Could you write out the records below exactly as they appear?

Raw data Block Start

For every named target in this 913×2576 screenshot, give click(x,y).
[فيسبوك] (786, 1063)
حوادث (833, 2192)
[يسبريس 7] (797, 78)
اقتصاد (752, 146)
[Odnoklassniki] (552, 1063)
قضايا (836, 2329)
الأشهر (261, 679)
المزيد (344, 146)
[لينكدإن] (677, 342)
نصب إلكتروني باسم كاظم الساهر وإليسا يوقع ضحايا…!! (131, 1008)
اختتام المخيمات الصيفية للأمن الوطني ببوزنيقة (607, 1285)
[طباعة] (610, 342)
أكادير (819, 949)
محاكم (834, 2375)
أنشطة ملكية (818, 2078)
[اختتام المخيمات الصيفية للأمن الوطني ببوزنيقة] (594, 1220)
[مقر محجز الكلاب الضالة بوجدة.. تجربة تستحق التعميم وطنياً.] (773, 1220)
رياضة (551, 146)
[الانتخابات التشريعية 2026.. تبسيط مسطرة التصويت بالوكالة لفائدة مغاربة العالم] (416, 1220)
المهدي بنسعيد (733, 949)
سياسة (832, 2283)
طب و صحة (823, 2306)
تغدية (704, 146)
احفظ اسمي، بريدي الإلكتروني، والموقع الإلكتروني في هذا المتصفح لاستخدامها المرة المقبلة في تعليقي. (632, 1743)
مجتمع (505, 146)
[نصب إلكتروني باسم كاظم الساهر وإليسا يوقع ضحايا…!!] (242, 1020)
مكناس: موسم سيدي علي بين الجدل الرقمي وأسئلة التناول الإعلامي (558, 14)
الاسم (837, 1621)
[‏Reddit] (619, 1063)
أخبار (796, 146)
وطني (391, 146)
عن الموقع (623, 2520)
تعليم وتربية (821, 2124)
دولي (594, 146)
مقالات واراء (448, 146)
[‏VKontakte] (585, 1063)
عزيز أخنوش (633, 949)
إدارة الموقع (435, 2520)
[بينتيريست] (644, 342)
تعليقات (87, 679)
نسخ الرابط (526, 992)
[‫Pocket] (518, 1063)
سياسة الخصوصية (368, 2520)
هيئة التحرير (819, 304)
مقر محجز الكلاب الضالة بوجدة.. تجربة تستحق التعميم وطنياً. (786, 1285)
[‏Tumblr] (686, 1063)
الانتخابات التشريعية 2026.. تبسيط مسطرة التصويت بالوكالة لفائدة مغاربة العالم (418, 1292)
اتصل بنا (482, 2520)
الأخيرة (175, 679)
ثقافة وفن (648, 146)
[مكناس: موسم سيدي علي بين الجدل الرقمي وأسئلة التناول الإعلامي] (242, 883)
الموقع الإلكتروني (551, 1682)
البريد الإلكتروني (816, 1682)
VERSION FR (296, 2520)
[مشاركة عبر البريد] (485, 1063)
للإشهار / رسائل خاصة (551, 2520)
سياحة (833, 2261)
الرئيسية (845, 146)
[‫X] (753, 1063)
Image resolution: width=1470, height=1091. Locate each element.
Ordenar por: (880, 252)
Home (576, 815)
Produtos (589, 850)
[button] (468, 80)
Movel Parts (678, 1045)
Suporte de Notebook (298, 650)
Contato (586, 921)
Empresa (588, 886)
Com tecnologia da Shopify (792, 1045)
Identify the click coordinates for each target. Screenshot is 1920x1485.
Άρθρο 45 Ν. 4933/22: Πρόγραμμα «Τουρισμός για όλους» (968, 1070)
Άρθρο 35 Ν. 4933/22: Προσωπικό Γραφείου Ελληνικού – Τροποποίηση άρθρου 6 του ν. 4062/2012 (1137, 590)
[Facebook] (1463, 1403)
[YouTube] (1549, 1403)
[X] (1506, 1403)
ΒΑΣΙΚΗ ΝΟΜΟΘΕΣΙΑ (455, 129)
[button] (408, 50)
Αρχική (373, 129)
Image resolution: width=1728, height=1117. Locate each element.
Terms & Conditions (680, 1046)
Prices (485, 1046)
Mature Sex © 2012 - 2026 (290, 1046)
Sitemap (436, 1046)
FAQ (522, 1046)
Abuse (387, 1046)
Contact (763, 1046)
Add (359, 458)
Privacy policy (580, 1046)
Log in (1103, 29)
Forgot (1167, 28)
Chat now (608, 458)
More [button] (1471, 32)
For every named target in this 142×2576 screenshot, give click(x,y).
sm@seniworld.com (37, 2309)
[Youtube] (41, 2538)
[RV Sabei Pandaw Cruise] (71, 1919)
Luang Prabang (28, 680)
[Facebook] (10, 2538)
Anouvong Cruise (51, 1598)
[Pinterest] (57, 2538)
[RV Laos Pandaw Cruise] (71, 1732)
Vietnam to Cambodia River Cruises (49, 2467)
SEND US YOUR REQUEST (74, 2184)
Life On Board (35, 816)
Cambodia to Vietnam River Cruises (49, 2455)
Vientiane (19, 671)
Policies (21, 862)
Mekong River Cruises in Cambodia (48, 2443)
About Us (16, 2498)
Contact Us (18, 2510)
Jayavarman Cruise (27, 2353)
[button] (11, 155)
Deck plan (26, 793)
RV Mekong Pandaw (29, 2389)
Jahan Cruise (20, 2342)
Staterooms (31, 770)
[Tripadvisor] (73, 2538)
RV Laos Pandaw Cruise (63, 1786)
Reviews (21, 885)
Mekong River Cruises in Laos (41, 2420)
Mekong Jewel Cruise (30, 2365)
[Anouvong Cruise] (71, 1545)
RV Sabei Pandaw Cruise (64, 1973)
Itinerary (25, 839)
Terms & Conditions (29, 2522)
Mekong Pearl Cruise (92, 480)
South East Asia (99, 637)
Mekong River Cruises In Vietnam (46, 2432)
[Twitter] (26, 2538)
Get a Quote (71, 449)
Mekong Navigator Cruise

Raw data Block End

Task result:
For every named target in this 913×2576 screenshot, give click(x,y).
[فيسبوك] (786, 1063)
حوادث (833, 2192)
[يسبريس 7] (797, 78)
اقتصاد (752, 146)
[Odnoklassniki] (552, 1063)
قضايا (836, 2329)
الأشهر (261, 679)
المزيد (344, 146)
[لينكدإن] (677, 342)
نصب إلكتروني باسم كاظم الساهر وإليسا يوقع ضحايا…!! (131, 1008)
اختتام المخيمات الصيفية للأمن الوطني ببوزنيقة (607, 1285)
[طباعة] (610, 342)
أكادير (819, 949)
محاكم (834, 2375)
أنشطة ملكية (818, 2078)
[اختتام المخيمات الصيفية للأمن الوطني ببوزنيقة] (594, 1220)
[مقر محجز الكلاب الضالة بوجدة.. تجربة تستحق التعميم وطنياً.] (773, 1220)
رياضة (551, 146)
[الانتخابات التشريعية 2026.. تبسيط مسطرة التصويت بالوكالة لفائدة مغاربة العالم] (416, 1220)
المهدي بنسعيد (733, 949)
سياسة (832, 2283)
طب و صحة (823, 2306)
تغدية (704, 146)
احفظ اسمي، بريدي الإلكتروني، والموقع الإلكتروني في هذا المتصفح لاستخدامها المرة المقبلة في تعليقي. (632, 1743)
مجتمع (505, 146)
[نصب إلكتروني باسم كاظم الساهر وإليسا يوقع ضحايا…!!] (242, 1020)
مكناس: موسم سيدي علي بين الجدل الرقمي وأسئلة التناول الإعلامي (558, 14)
الاسم (837, 1621)
[‏Reddit] (619, 1063)
أخبار (796, 146)
وطني (391, 146)
عن الموقع (623, 2520)
تعليم وتربية (821, 2124)
دولي (594, 146)
مقالات واراء (448, 146)
[‏VKontakte] (585, 1063)
عزيز أخنوش (633, 949)
إدارة الموقع (435, 2520)
[بينتيريست] (644, 342)
تعليقات (87, 679)
نسخ الرابط (526, 992)
[‫Pocket] (518, 1063)
سياسة الخصوصية (368, 2520)
هيئة التحرير (819, 304)
مقر محجز الكلاب الضالة بوجدة.. تجربة تستحق التعميم وطنياً. (786, 1285)
[‏Tumblr] (686, 1063)
الانتخابات التشريعية 2026.. تبسيط مسطرة التصويت بالوكالة لفائدة مغاربة العالم (418, 1292)
اتصل بنا (482, 2520)
الأخيرة (175, 679)
ثقافة وفن (648, 146)
[مكناس: موسم سيدي علي بين الجدل الرقمي وأسئلة التناول الإعلامي] (242, 883)
الموقع الإلكتروني (551, 1682)
البريد الإلكتروني (816, 1682)
VERSION FR (296, 2520)
[مشاركة عبر البريد] (485, 1063)
للإشهار / رسائل خاصة (551, 2520)
سياحة (833, 2261)
الرئيسية (845, 146)
[‫X] (753, 1063)
Image resolution: width=1470, height=1091. Locate each element.
Ordenar por: (880, 252)
Home (576, 815)
Produtos (589, 850)
[button] (468, 80)
Movel Parts (678, 1045)
Suporte de Notebook (298, 650)
Contato (586, 921)
Empresa (588, 886)
Com tecnologia da Shopify (792, 1045)
Identify the click coordinates for each target. Screenshot is 1920x1485.
Άρθρο 45 Ν. 4933/22: Πρόγραμμα «Τουρισμός για όλους» (968, 1070)
Άρθρο 35 Ν. 4933/22: Προσωπικό Γραφείου Ελληνικού – Τροποποίηση άρθρου 6 του ν. 4062/2012 (1137, 590)
[Facebook] (1463, 1403)
[YouTube] (1549, 1403)
[X] (1506, 1403)
ΒΑΣΙΚΗ ΝΟΜΟΘΕΣΙΑ (455, 129)
[button] (408, 50)
Αρχική (373, 129)
Image resolution: width=1728, height=1117. Locate each element.
Terms & Conditions (680, 1046)
Prices (485, 1046)
Mature Sex © 2012 - 2026 (290, 1046)
Sitemap (436, 1046)
FAQ (522, 1046)
Abuse (387, 1046)
Contact (763, 1046)
Add (359, 458)
Privacy policy (580, 1046)
Log in (1103, 29)
Forgot (1167, 28)
Chat now (608, 458)
More [button] (1471, 32)
For every named target in this 142×2576 screenshot, give click(x,y).
sm@seniworld.com (37, 2309)
[Youtube] (41, 2538)
[RV Sabei Pandaw Cruise] (71, 1919)
Luang Prabang (28, 680)
[Facebook] (10, 2538)
Anouvong Cruise (51, 1598)
[Pinterest] (57, 2538)
[RV Laos Pandaw Cruise] (71, 1732)
Vietnam to Cambodia River Cruises (49, 2467)
SEND US YOUR REQUEST (74, 2184)
Life On Board (35, 816)
Cambodia to Vietnam River Cruises (49, 2455)
Vientiane (19, 671)
Policies (21, 862)
Mekong River Cruises in Cambodia (48, 2443)
About Us (16, 2498)
Contact Us (18, 2510)
Jayavarman Cruise (27, 2353)
[button] (11, 155)
Deck plan (26, 793)
RV Mekong Pandaw (29, 2389)
Jahan Cruise (20, 2342)
Staterooms (31, 770)
[Tripadvisor] (73, 2538)
RV Laos Pandaw Cruise (63, 1786)
Reviews (21, 885)
Mekong River Cruises in Laos (41, 2420)
Mekong Jewel Cruise (30, 2365)
[Anouvong Cruise] (71, 1545)
RV Sabei Pandaw Cruise (64, 1973)
Itinerary (25, 839)
Terms & Conditions (29, 2522)
Mekong Pearl Cruise (92, 480)
South East Asia (99, 637)
Mekong River Cruises In Vietnam (46, 2432)
[Twitter] (26, 2538)
Get a Quote (71, 449)
Mekong Navigator Cruise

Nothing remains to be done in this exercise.